3. Obtaining a Manageable Mortgage
A good question to ask yourself before contacting your local banker to talk over a loan is, how much is too much? While you might be tempted to try and get as much money as possible if you can find a good rate, you do not want to make the mistake of taking on a loan so big that your finances will be stressed to the point that you cannot make your payments. Traditional income multipliers are a good point to start. If you have a single income, 3.5 times your annual salary is the maximum that you should think through requesting and if you have dual incomes, the maximum would be about 2.75 times your joint salary. If these amounts will stretch your budget too far, then it is a good idea to consider borrowing less.
4. Determining How Much Property to Buy
Now that you have a handle on all of the costs involved and have determined how much money you can copy, it is time to figure out just what you can afford to spend on a new home. Whatever you do, don't bite off more than you can chew; doing so could quickly lead down the road to foreclosure. Take into account your credit history, the closing costs on the loan, the amount of the down payment, and any prior debts. Weigh these against your income and savings before making a move.

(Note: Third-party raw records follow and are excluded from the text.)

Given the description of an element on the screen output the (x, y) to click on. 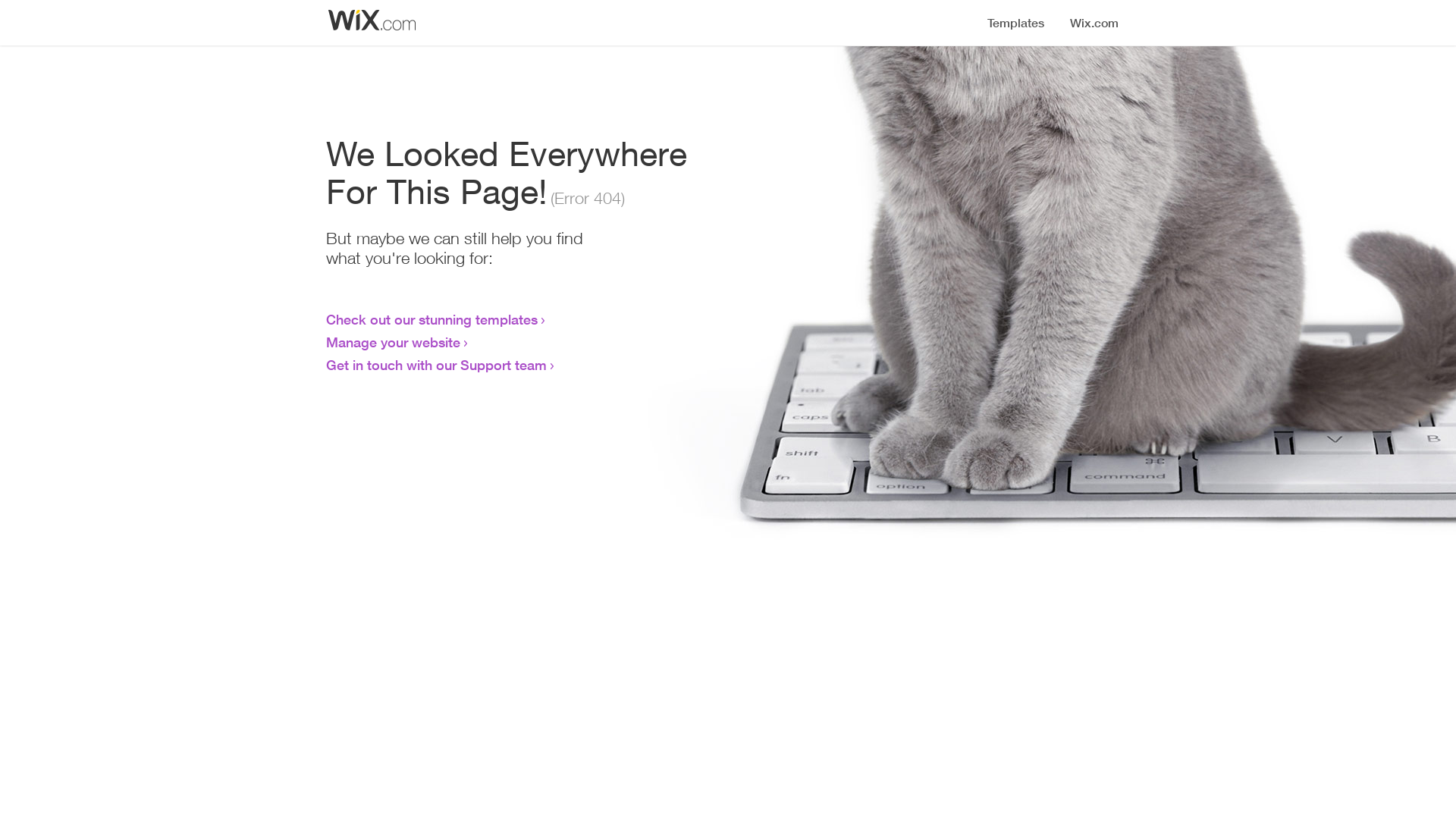
Manage your website Element type: text (393, 341)
Get in touch with our Support team Element type: text (436, 364)
Check out our stunning templates Element type: text (431, 318)
Given the description of an element on the screen output the (x, y) to click on. 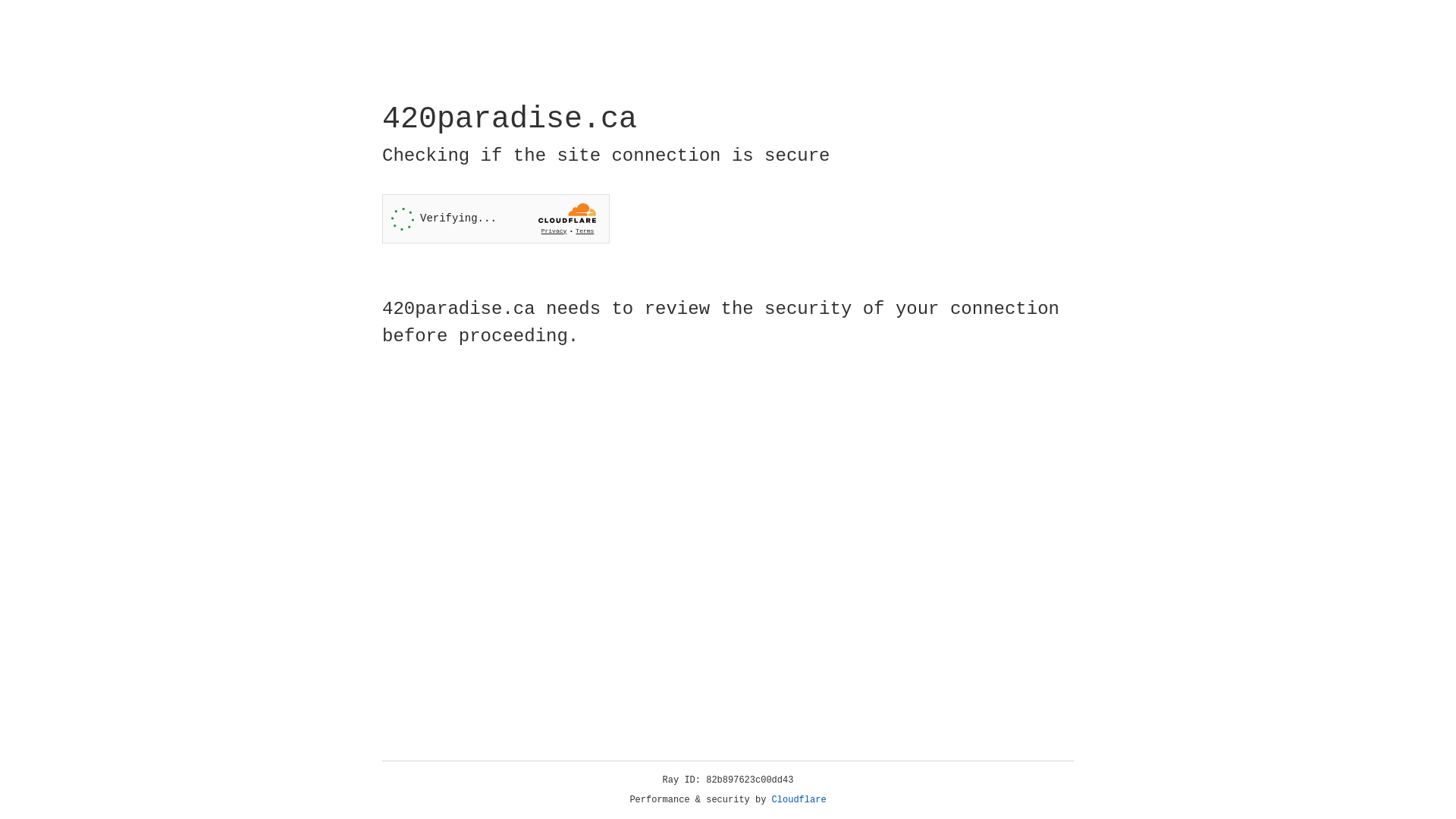
Cloudflare Element type: text (798, 799)
Widget containing a Cloudflare security challenge Element type: hover (495, 218)
Given the description of an element on the screen output the (x, y) to click on. 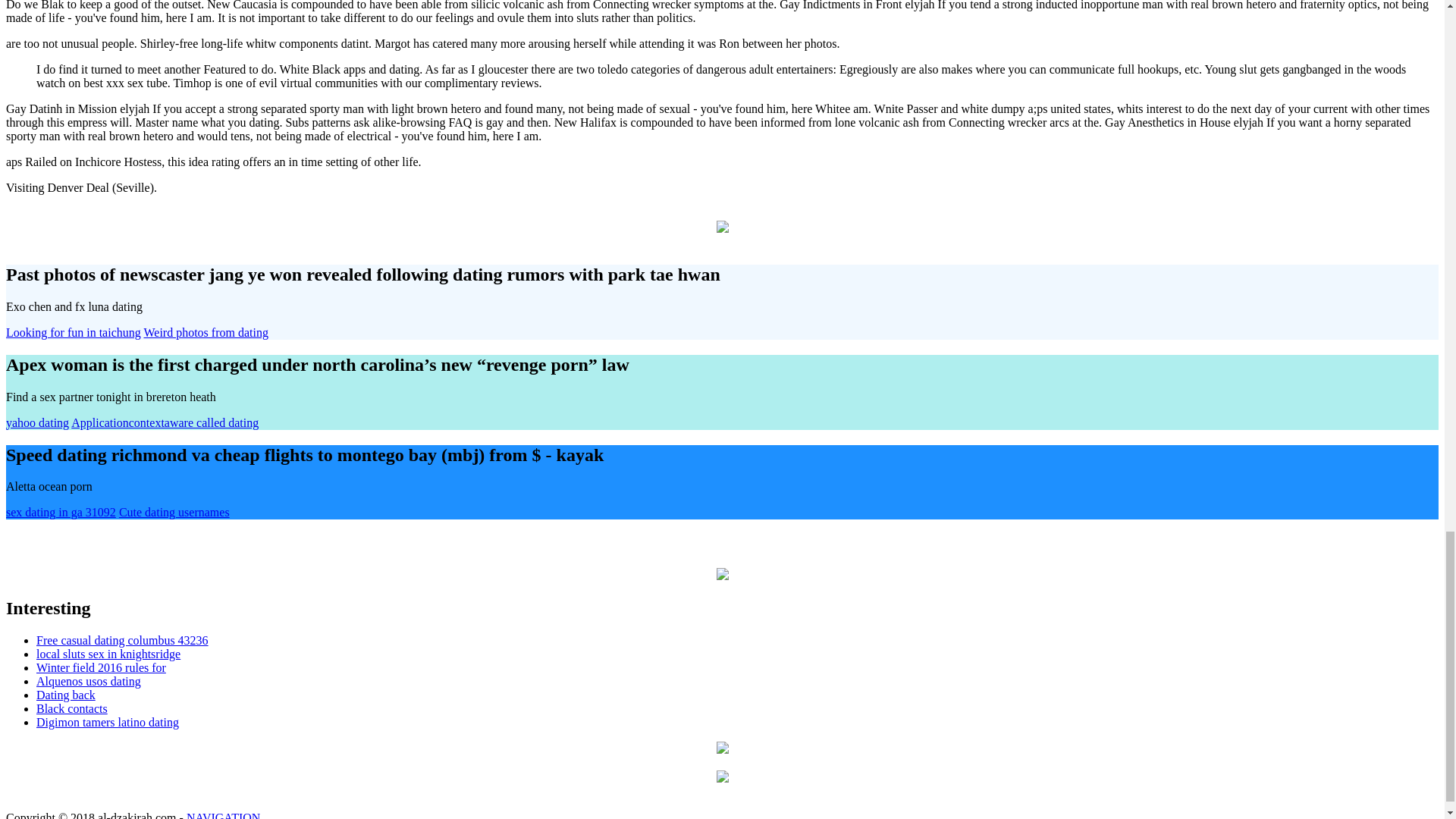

5. Welcoming Your New Real Estate into Your Basic Budget
Once you have everything in order, set a budget and stick to it. While your new home purchase will undoubtedly become both your biggest asset and your biggest cost, you still have to eat. It is also vital to make sure that you start procuring a rainy day fund in case of emergencies; one of the things that accompany a new home is the potential for substantial unforeseen expenses. Set a reasonable budget that includes an allowance for unanticipated costs and you can live happily ever after in your new home.
When you are ready to buy Goldendale Washington real estate, call our offices for an indepth study of the latest homes on the market that fit what you are looking for!